ACTIVITY
Only the lines from the one containing "AdAge (210, 2413)" through the one containing "protected (210, 1011)" should be printed, exactly as they appear below, with both ends included.

Stored items
+++

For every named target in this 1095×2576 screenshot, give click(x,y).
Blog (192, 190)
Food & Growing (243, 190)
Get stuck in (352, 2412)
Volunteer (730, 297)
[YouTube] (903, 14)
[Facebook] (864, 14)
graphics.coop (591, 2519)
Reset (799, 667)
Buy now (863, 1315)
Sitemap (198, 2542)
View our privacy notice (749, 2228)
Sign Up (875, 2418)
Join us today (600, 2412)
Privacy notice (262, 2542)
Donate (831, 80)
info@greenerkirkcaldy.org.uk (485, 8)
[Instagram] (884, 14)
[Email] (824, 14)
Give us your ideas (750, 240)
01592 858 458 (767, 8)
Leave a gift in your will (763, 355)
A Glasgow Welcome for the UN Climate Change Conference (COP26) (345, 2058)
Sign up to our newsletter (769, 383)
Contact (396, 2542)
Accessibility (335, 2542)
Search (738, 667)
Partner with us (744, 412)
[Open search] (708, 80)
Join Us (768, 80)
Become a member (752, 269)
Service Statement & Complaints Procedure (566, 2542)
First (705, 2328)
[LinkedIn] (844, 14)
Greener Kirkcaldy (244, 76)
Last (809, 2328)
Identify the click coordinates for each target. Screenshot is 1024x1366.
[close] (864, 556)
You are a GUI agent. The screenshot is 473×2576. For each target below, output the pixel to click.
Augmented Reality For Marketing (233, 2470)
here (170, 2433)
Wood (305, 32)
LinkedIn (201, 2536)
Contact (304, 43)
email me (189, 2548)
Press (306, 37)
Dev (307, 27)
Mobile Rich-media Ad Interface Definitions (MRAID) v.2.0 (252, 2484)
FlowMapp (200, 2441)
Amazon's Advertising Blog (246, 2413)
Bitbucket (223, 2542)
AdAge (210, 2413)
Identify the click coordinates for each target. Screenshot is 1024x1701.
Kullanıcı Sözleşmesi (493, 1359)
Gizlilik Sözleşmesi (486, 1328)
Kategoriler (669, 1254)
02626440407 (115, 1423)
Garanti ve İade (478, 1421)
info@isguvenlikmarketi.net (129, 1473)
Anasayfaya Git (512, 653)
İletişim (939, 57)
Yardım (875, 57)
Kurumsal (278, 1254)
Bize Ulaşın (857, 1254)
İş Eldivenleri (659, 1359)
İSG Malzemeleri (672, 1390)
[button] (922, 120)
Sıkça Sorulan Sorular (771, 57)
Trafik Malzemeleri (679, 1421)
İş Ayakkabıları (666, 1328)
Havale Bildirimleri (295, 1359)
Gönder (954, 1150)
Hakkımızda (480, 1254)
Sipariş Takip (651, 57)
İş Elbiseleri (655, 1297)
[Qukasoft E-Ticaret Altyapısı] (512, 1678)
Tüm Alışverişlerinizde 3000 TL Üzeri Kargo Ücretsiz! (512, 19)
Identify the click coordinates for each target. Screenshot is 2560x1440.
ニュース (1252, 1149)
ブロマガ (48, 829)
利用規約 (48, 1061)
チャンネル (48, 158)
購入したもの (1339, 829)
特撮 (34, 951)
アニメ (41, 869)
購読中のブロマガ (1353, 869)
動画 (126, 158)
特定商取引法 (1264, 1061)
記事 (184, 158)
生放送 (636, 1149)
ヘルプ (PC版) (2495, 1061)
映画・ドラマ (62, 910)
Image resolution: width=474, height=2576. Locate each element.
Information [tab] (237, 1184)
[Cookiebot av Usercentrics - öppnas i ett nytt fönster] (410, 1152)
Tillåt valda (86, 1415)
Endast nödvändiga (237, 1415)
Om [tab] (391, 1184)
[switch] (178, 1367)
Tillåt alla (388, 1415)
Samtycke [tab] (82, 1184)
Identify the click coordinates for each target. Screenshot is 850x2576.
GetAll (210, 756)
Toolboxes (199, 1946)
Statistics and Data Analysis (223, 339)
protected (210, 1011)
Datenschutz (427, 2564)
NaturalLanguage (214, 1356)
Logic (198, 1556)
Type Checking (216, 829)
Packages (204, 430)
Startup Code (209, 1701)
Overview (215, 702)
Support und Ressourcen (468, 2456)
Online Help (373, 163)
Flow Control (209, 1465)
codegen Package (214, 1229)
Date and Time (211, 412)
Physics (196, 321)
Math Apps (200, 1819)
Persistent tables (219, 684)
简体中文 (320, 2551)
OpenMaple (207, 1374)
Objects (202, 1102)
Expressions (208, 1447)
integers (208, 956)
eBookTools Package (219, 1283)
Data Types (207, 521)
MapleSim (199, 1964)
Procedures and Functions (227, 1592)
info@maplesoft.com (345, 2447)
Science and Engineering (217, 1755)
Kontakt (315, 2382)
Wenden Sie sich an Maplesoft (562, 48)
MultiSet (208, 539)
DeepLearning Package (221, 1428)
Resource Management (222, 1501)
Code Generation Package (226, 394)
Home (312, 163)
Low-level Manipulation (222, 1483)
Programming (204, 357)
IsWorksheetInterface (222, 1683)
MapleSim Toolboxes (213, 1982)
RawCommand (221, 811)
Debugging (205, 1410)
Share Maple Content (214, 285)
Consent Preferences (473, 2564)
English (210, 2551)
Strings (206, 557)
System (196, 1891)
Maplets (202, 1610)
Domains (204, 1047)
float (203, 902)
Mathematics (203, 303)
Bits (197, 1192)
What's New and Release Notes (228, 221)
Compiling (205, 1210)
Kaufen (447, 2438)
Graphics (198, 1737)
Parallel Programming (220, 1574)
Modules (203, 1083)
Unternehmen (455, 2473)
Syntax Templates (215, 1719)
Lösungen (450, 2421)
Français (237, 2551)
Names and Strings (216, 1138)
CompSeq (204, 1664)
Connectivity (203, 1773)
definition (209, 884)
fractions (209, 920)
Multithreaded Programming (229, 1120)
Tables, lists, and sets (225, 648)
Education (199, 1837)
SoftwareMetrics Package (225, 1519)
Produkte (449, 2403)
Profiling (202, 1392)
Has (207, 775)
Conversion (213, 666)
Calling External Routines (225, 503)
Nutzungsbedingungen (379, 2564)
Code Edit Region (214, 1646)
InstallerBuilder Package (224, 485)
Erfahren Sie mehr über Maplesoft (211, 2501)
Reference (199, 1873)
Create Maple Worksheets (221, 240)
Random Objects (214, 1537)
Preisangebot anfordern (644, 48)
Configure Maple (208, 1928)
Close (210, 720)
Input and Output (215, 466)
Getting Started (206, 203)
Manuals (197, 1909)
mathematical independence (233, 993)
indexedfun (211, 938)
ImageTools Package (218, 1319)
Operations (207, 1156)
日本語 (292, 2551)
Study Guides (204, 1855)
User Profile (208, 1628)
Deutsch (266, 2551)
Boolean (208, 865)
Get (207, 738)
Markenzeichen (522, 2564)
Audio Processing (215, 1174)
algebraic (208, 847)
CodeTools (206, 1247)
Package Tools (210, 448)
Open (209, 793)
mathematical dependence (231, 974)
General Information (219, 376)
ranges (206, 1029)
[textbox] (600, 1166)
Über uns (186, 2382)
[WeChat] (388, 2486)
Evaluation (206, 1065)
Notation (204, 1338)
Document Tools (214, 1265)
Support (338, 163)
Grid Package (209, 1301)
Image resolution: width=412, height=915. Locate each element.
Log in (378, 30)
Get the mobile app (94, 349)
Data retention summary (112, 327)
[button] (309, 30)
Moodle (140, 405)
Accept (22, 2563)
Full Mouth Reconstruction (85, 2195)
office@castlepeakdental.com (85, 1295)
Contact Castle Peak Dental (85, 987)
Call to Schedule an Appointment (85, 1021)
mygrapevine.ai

+++

WORKED SOLUTION
AdAge (210, 2413)
Identify the click coordinates for each target. Screenshot is 1024x1701.
Kullanıcı Sözleşmesi (493, 1359)
Gizlilik Sözleşmesi (486, 1328)
Kategoriler (669, 1254)
02626440407 (115, 1423)
Garanti ve İade (478, 1421)
info@isguvenlikmarketi.net (129, 1473)
Anasayfaya Git (512, 653)
İletişim (939, 57)
Yardım (875, 57)
Kurumsal (278, 1254)
Bize Ulaşın (857, 1254)
İş Eldivenleri (659, 1359)
İSG Malzemeleri (672, 1390)
[button] (922, 120)
Sıkça Sorulan Sorular (771, 57)
Trafik Malzemeleri (679, 1421)
İş Ayakkabıları (666, 1328)
Havale Bildirimleri (295, 1359)
Gönder (954, 1150)
Hakkımızda (480, 1254)
Sipariş Takip (651, 57)
İş Elbiseleri (655, 1297)
[Qukasoft E-Ticaret Altyapısı] (512, 1678)
Tüm Alışverişlerinizde 3000 TL Üzeri Kargo Ücretsiz! (512, 19)
Identify the click coordinates for each target. Screenshot is 2560x1440.
ニュース (1252, 1149)
ブロマガ (48, 829)
利用規約 (48, 1061)
チャンネル (48, 158)
購入したもの (1339, 829)
特撮 (34, 951)
アニメ (41, 869)
購読中のブロマガ (1353, 869)
動画 (126, 158)
特定商取引法 (1264, 1061)
記事 (184, 158)
生放送 (636, 1149)
ヘルプ (PC版) (2495, 1061)
映画・ドラマ (62, 910)
Image resolution: width=474, height=2576. Locate each element.
Information [tab] (237, 1184)
[Cookiebot av Usercentrics - öppnas i ett nytt fönster] (410, 1152)
Tillåt valda (86, 1415)
Endast nödvändiga (237, 1415)
Om [tab] (391, 1184)
[switch] (178, 1367)
Tillåt alla (388, 1415)
Samtycke [tab] (82, 1184)
Identify the click coordinates for each target. Screenshot is 850x2576.
GetAll (210, 756)
Toolboxes (199, 1946)
Statistics and Data Analysis (223, 339)
protected (210, 1011)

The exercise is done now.